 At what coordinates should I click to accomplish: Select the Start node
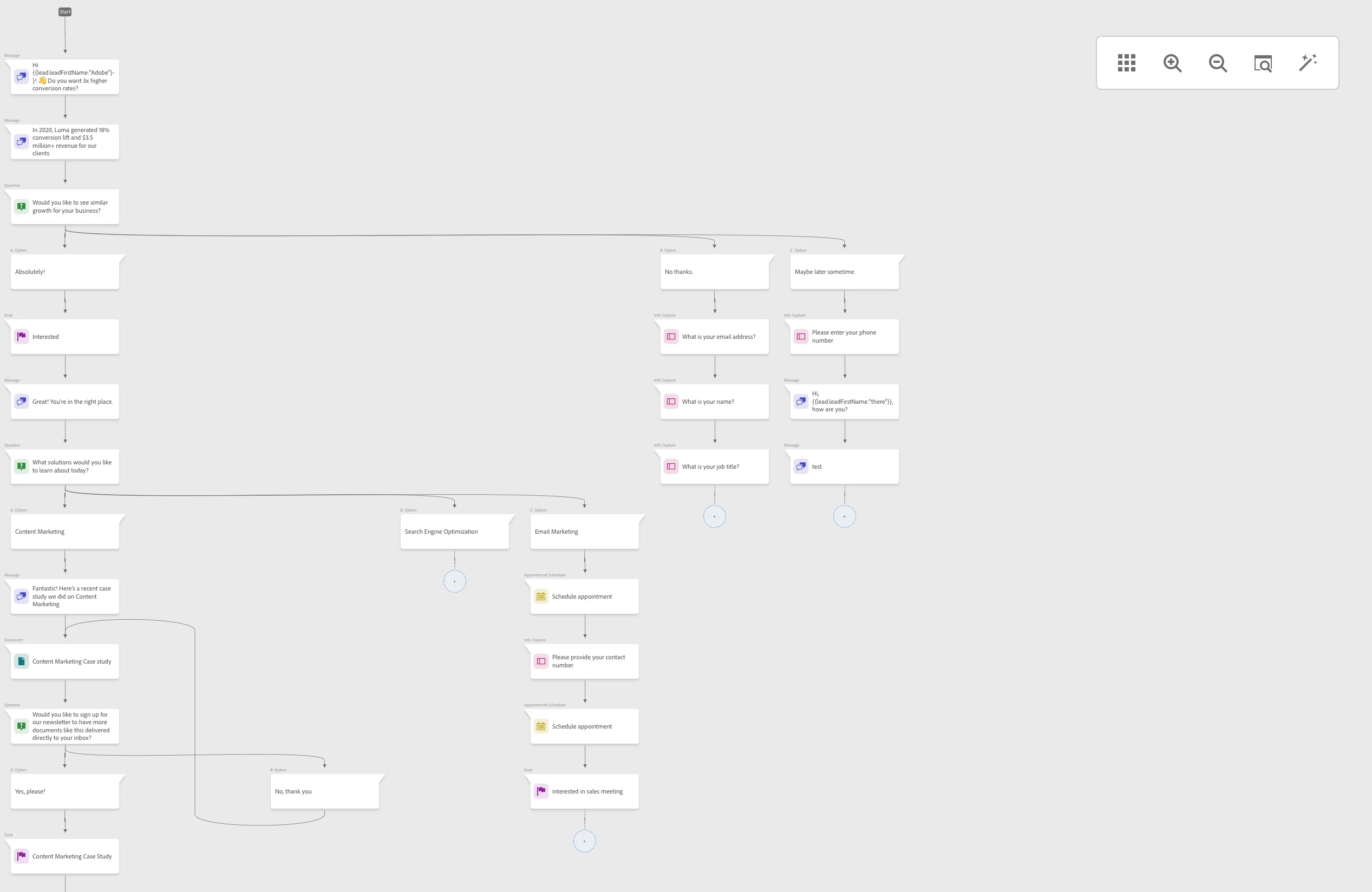pos(64,11)
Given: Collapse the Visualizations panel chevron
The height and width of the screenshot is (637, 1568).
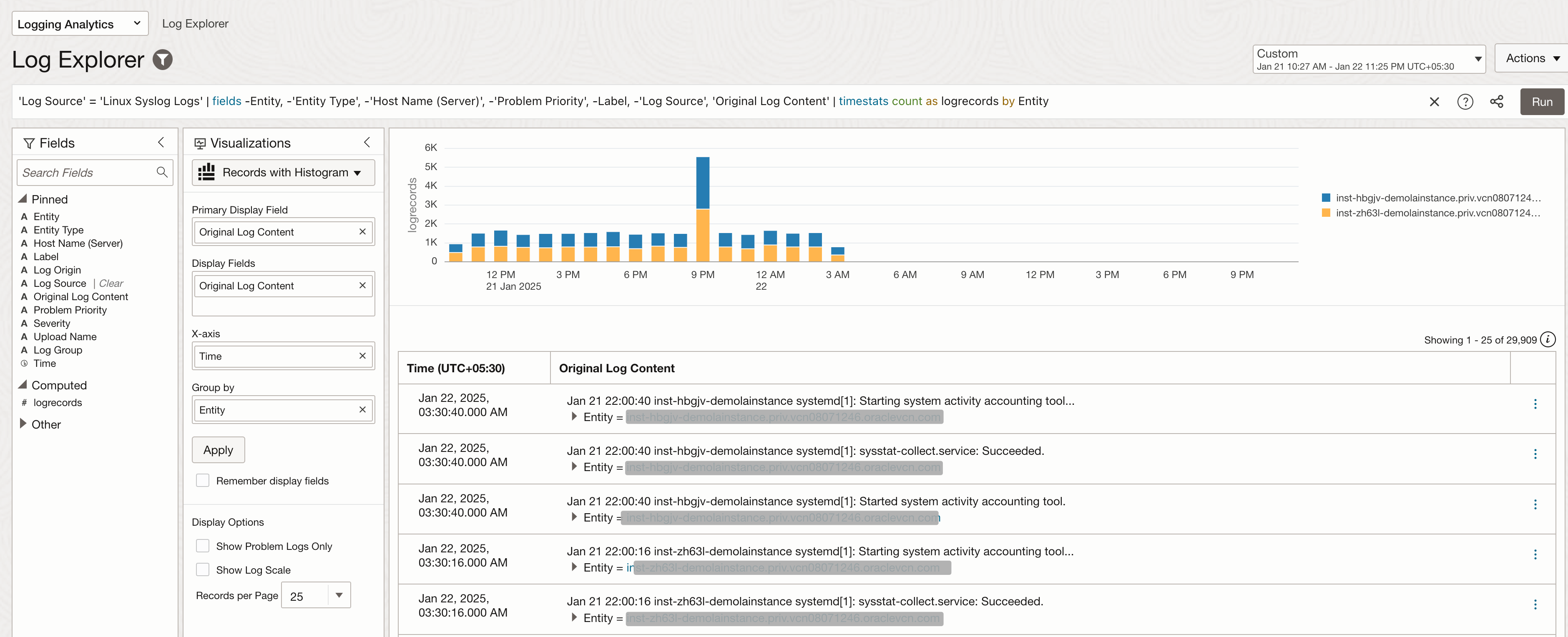Looking at the screenshot, I should tap(367, 143).
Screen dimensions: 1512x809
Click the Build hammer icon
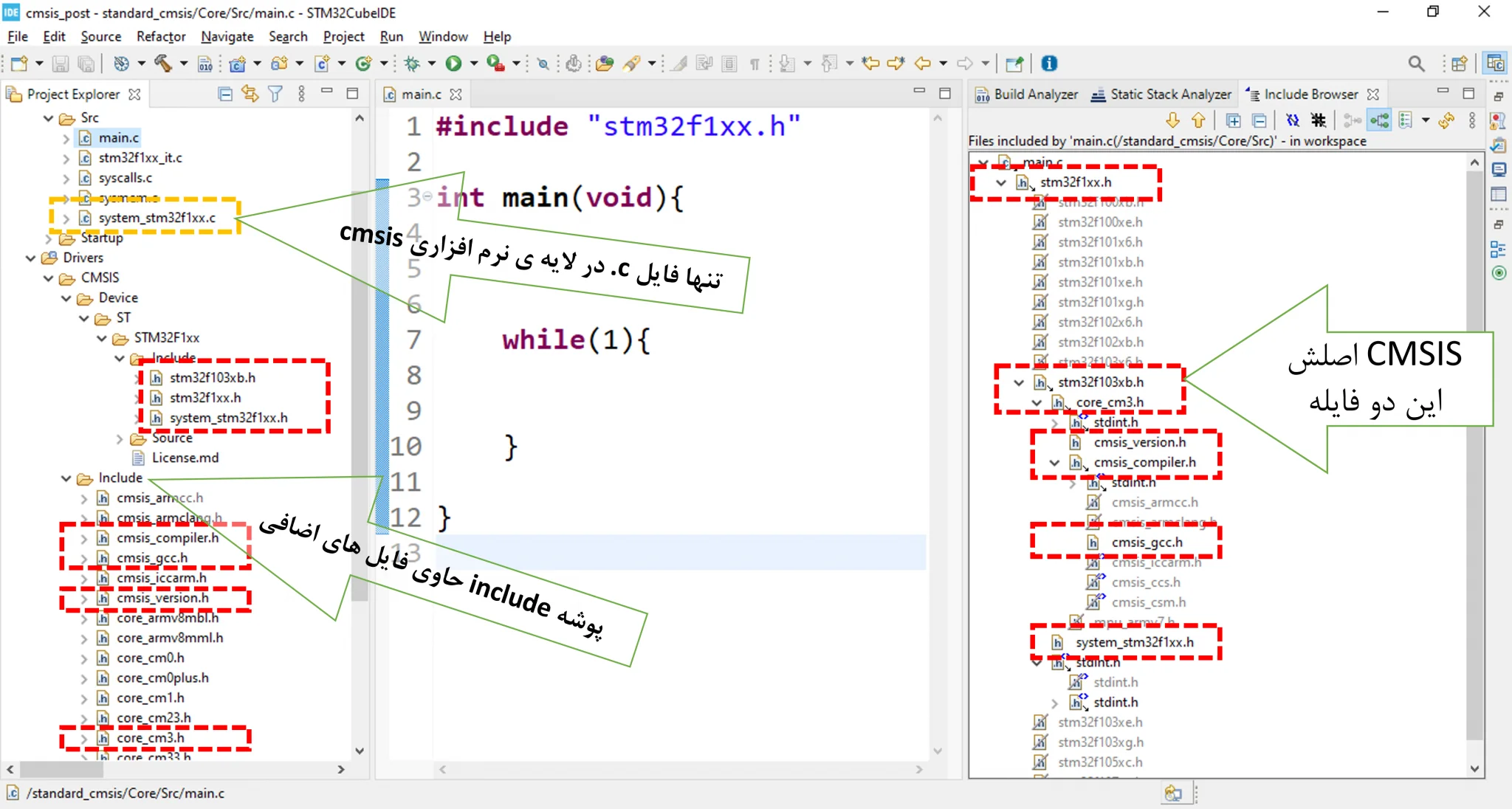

----

__Problem description__. Transcribe the listing exactly; omit all images.

__Response__.
 At what coordinates should I click to accomplish: Select the Start node
pos(64,11)
Given: Collapse the Visualizations panel chevron
The height and width of the screenshot is (637, 1568).
Looking at the screenshot, I should tap(367, 143).
Screen dimensions: 1512x809
Click the Build hammer icon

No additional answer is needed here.